Le DSA : un grand pas en arrière pour le droit d’auteur et la régulation du numérique ?
16 février 2022 par Guillaume Prieur - Vue(s) d'Europe
« A l’occasion de la PFUE, un nouveau trilogue s’est réuni mardi 15 février pour se pencher sur le sort du DSA »…Une fois n’est pas coutume, les travaux européens pourraient rebuter celles et ceux qui ne sont pas des habitués du sabir politico-techno-administratif à l’œuvre à Bruxelles et à Strasbourg. Ils auraient tort car l’avenir de la régulation des grands acteurs du numérique est en jeu avec ce texte.
En effet, le DSA, ou plutôt le Digital Services Act, est une proposition de règlement européen qui vise à préciser la responsabilité des plateformes numériques au regard des risques qu’elles induisent pour leurs utilisateurs dans la diffusion de contenus et produits illicites, dangereux ou contrefaits.
L’ambition est grande, la route semble tracée mais le risque d’une sortie de route dont le secteur de la culture et de la création pourrait être l’une des victimes n’est malheureusement pas exclu.
La crainte s’est exprimée en France à travers une tribune collective publiée le 10 février dernier et signée par 61 entreprises et organisations professionnelles représentant aussi bien l’audiovisuel, le cinéma, la musique que l’édition littéraire et autant les salariés, les artistes, les auteurs que les producteurs ou les éditeurs.
Il faut dire que les textes aujourd’hui sur la table des discussions ont de quoi inquiéter celles et ceux qui ne veulent pas d’une Europe moins-disante dans la protection de ses œuvres. Ils dessinent une nouvelle régulation qui affaiblirait considérablement la responsabilité des plateformes et compliquerait la capacité des ayants-droits à obtenir le retrait des œuvres piratées.
Il suffit de deux exemples pour s’en convaincre. Alors que le DSA entend renforcer la sécurité et la confiance en ligne, les députés ont adopté une disposition prévoyant qu’après notification par les ayant droits de la présence d’une œuvre piratée, la règle pour le service numérique serait…de ne rien faire et d’attendre que l’évaluation de la légalité aille à son terme. Les mêmes précisent que Les fournisseurs de ces services ne seraient évidemment pas tenus responsables du fait du non-retrait des programmes notifiés. Cette disposition marquerait un incroyable retour en arrière et une incitation pour les acteurs du numérique à rester passifs face à la piraterie qui peut se développer sur leurs services.
La même inspiration très déresponsabilitatrice existe dans l’article qui assimile une partie de l’activité des moteurs de recherche à des services de mise en cache. Ce sont pourtant deux activités parfaitement distinctes : Si le moteur de recherche est une application permettant à un utilisateur d’effectuer une recherche locale ou en ligne, le service de cache web permet seulement une utilisation optimisée et plus rationnelle des ressources et ainsi d’augmenter les performances du service Web, notamment par un affichage plus rapide des pages Web.

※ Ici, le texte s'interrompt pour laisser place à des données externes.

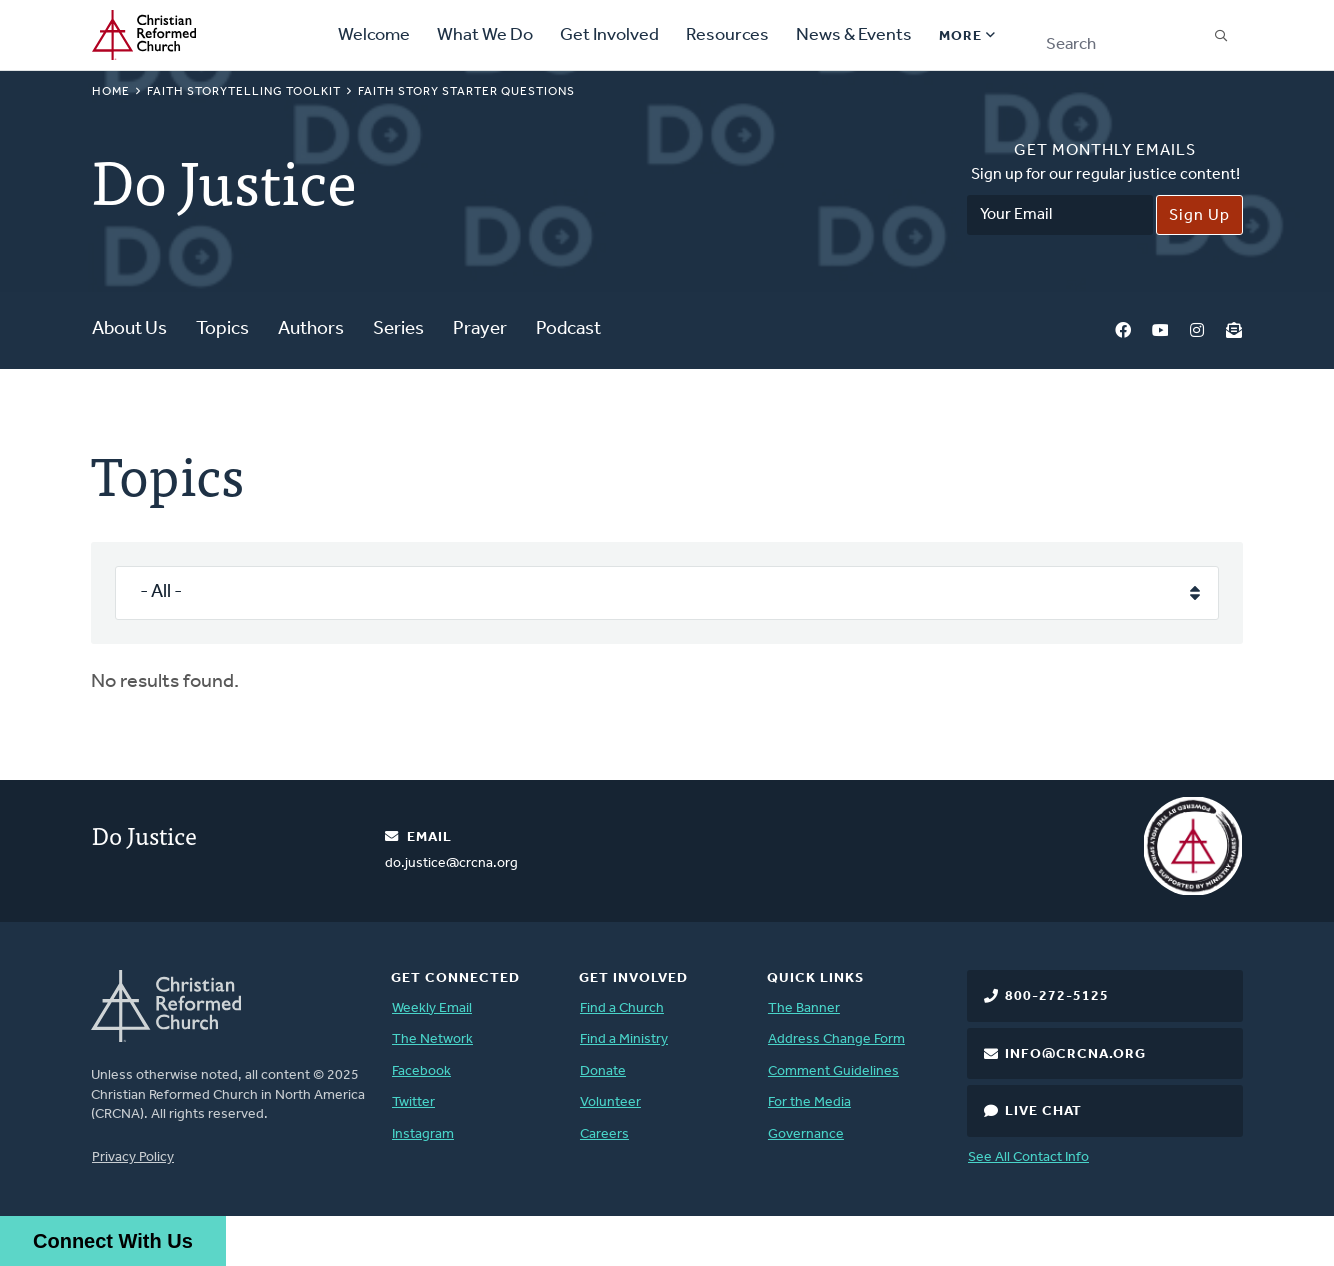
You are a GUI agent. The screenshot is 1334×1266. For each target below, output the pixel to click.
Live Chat (1043, 1111)
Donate (603, 1071)
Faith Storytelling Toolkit (244, 92)
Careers (604, 1134)
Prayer (480, 329)
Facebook (1123, 330)
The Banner (804, 1008)
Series (398, 329)
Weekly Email (432, 1008)
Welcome (374, 35)
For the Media (809, 1102)
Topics (222, 329)
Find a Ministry (624, 1039)
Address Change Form (836, 1039)
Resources (727, 35)
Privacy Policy (133, 1157)
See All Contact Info (1028, 1157)
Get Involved (609, 35)
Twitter (413, 1102)
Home (111, 92)
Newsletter (1234, 330)
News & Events (854, 35)
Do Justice (144, 834)
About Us (129, 329)
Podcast (568, 329)
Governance (806, 1134)
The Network (432, 1039)
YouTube (1160, 330)
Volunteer (610, 1102)
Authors (311, 329)
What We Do (485, 35)
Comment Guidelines (833, 1071)
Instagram (1197, 330)
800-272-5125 (1057, 996)
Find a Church (622, 1008)
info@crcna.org (1075, 1054)
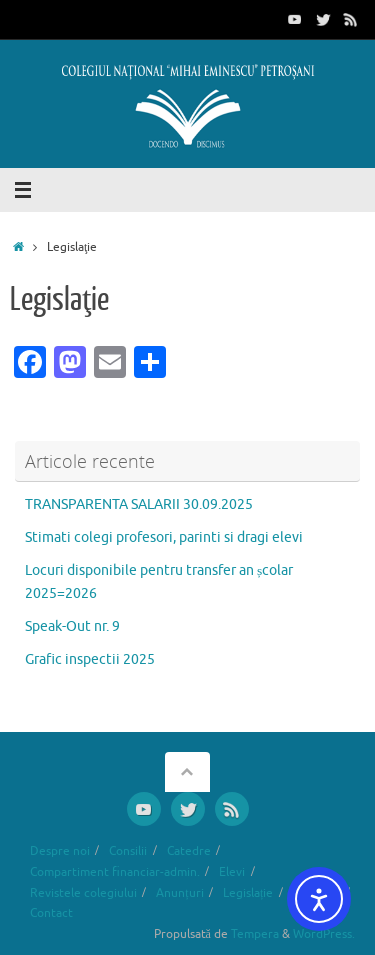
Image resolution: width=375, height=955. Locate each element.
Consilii (128, 851)
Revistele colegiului (83, 893)
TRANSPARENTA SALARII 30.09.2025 (139, 504)
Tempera (255, 934)
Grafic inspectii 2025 (90, 659)
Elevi (232, 872)
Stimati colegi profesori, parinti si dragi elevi (164, 537)
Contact (51, 913)
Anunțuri (179, 893)
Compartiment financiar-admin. (115, 872)
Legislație (248, 893)
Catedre (189, 851)
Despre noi (60, 851)
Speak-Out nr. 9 (72, 626)
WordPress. (324, 934)
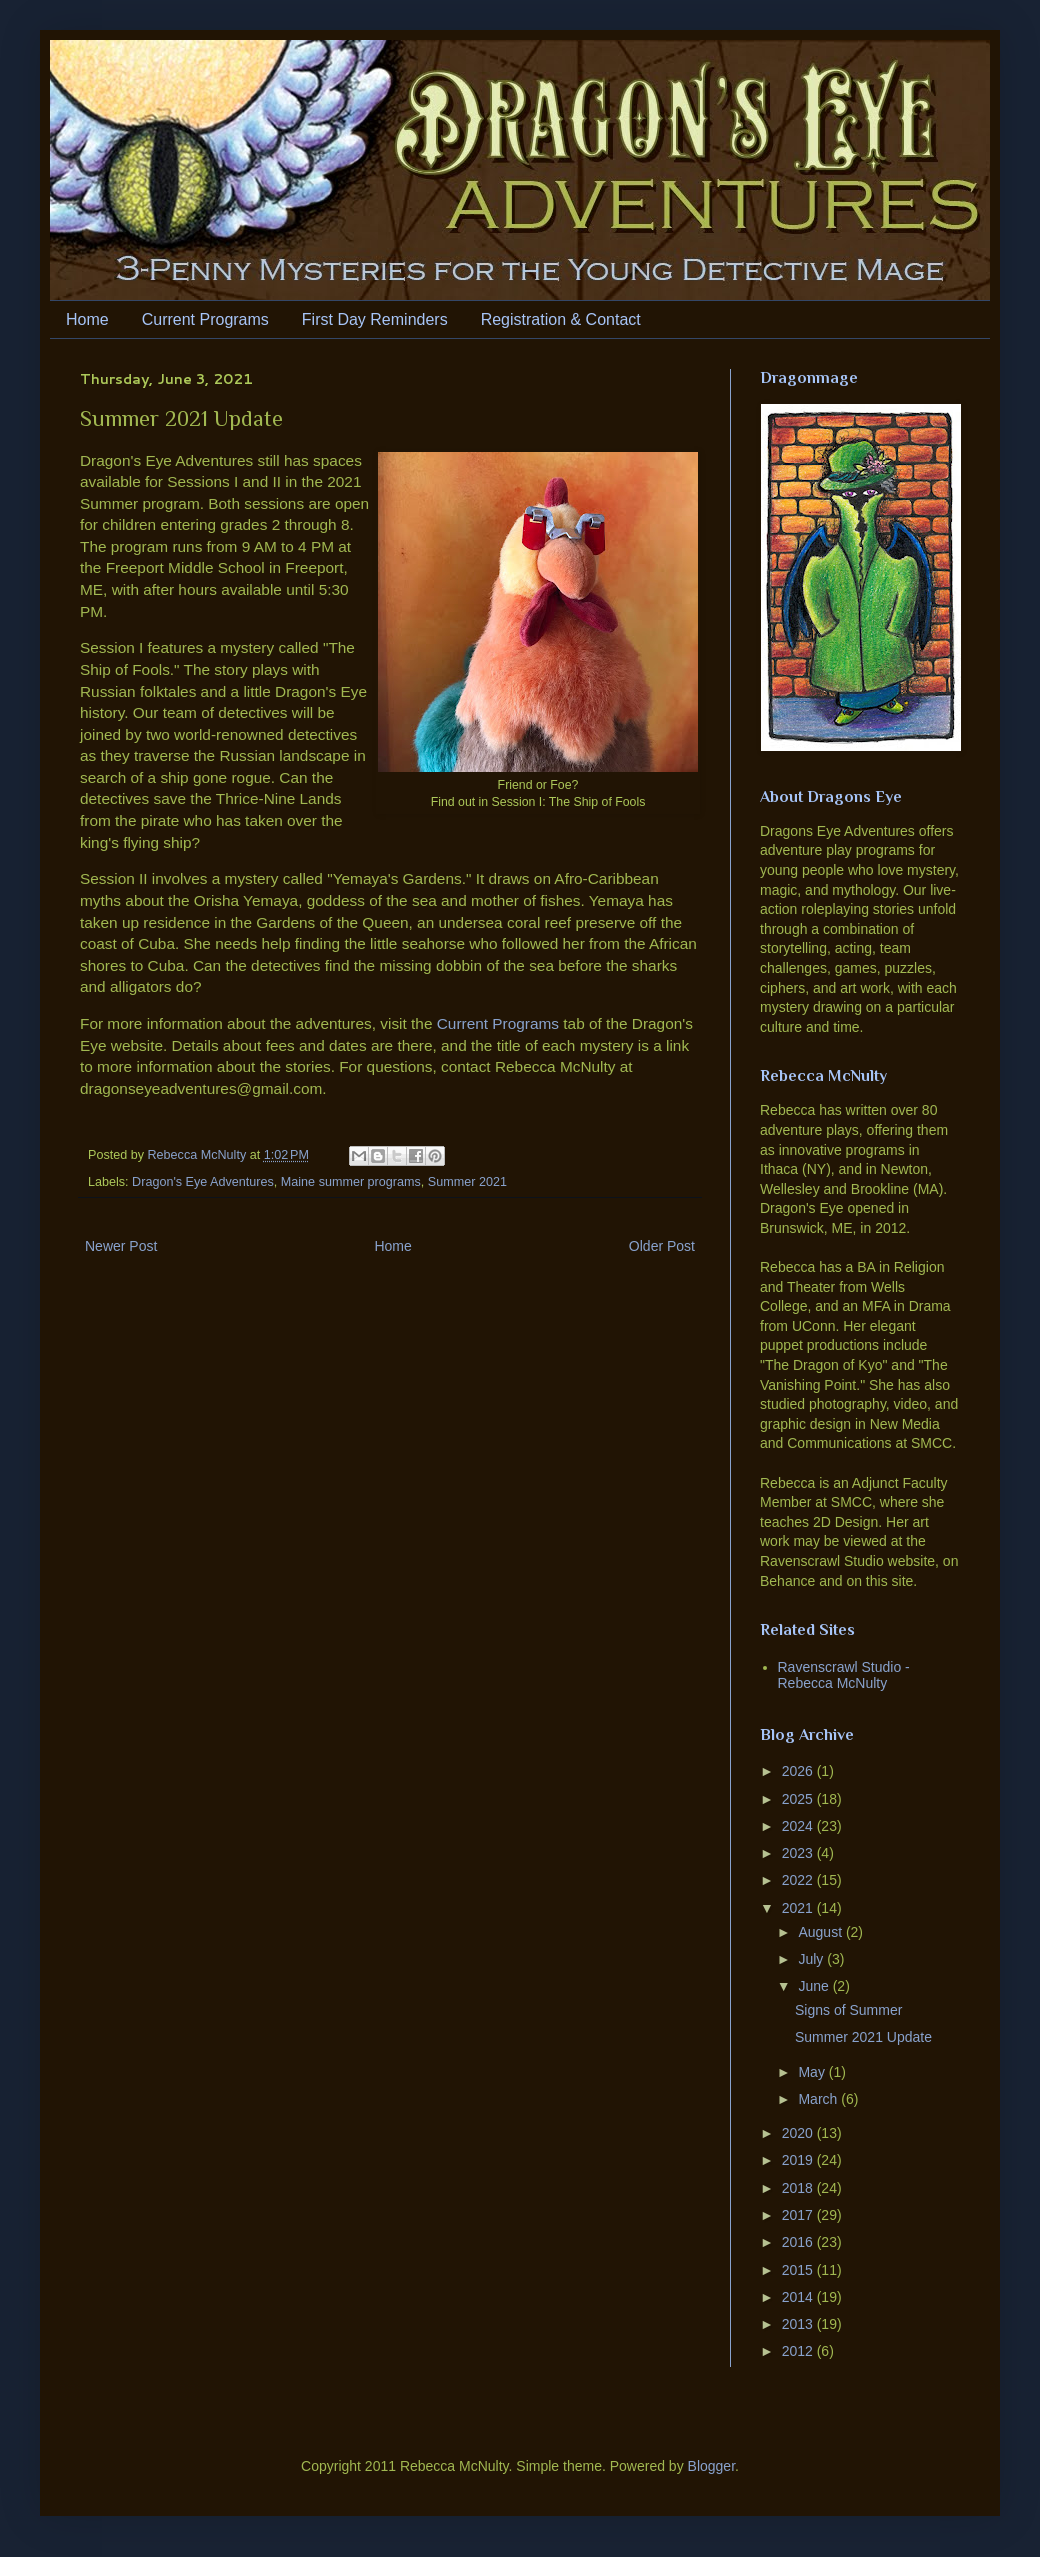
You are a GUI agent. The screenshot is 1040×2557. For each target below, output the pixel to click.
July (812, 1959)
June (815, 1986)
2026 (799, 1771)
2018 (799, 2188)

Ce qui a l’apparence d’une disposition très technique permettrait en fait à des moteurs de recherche de bénéficier d’une exemption de responsabilité qu’aucune directive, et notamment pas la directive E-Commerce, n’avait jamais envisagé de leur attribuer et alors même que ces moteurs sont souvent des portes d’entrée faciles vers la piraterie.
Face à telles risques de déstabilisation du cadre européen de régulation du numérique, la volonté d’interpeller les pouvoirs publics, le Gouvernement et le Président de la République fait sens.
Elle repose sur la double responsabilité qui leur échoit. D’une part, toute remise en cause des règles européennes qui assurent la protection des œuvres culturelles dans l’espace numérique irait à rebours des combats menés par la France depuis plusieurs années, à commencer par la directive sur le droit d’auteur qui est un succès français et qui a amélioré la protection du droit d’auteur en renforçant la responsabilité des acteurs du numérique. D’autre part, l’exercice par la France de la présidence du Conseil de l’Union Européenne pendant ces 6 premiers mois de 2022 la place au cœur de l’avancée des travaux sur la législation européenne et lui assure un rôle déterminant dans les compromis qui peuvent être noués.
« Là où l’on trouve un grand pouvoir, on trouve une grande responsabilité. » : Churchill avait raison et nos législateurs européens devraient s’en inspirer dans leurs négociations en sachant faire preuve d’ambition mais aussi de sagesse et de vigilance. En l’occurrence, la déresponsabilitation des grands acteurs du numérique serait une faute politique et morale pour une Europe toujours à la recherche des moyens de consacrer sa souveraineté numérique. Elle se solderait au surplus par un désastre pour la création française et européenne.